* **Your objective**
Using the entries that follow, report the number of lines that include the string "agent", without any other text.

* **The records**
____________

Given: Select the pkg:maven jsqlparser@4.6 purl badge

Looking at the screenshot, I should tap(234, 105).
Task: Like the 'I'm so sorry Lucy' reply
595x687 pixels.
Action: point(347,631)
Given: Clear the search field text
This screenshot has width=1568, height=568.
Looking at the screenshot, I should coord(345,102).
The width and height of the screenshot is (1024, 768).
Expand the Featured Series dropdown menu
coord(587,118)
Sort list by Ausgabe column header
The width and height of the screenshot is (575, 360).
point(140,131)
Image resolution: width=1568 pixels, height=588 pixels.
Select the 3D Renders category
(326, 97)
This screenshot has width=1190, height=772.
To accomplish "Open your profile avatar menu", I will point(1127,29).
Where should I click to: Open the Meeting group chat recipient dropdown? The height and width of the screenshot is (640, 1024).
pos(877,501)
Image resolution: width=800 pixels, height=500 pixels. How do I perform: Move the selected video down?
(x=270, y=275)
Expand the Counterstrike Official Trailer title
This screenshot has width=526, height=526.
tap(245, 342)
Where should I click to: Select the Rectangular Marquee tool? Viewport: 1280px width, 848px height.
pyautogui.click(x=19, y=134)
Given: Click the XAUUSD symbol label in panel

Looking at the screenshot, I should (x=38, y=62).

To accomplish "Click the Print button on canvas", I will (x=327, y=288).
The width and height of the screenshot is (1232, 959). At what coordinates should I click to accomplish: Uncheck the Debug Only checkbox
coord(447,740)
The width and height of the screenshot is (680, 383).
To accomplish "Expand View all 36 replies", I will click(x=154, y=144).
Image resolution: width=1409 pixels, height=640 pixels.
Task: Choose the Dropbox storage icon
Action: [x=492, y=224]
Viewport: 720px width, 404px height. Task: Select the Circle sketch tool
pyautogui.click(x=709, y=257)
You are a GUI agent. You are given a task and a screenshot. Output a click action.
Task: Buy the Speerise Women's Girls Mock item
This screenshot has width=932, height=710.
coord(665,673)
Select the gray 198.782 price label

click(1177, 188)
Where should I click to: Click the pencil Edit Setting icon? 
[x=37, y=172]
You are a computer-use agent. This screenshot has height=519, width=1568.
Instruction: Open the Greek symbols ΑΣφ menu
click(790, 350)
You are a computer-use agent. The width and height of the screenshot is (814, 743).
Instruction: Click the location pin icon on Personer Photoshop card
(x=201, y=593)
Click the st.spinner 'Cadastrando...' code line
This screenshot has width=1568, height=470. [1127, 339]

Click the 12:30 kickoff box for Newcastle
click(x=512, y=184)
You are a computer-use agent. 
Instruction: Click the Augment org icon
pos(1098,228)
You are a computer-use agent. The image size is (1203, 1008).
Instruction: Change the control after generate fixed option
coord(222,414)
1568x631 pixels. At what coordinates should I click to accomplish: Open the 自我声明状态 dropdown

____________

* **Solution to this exercise**
5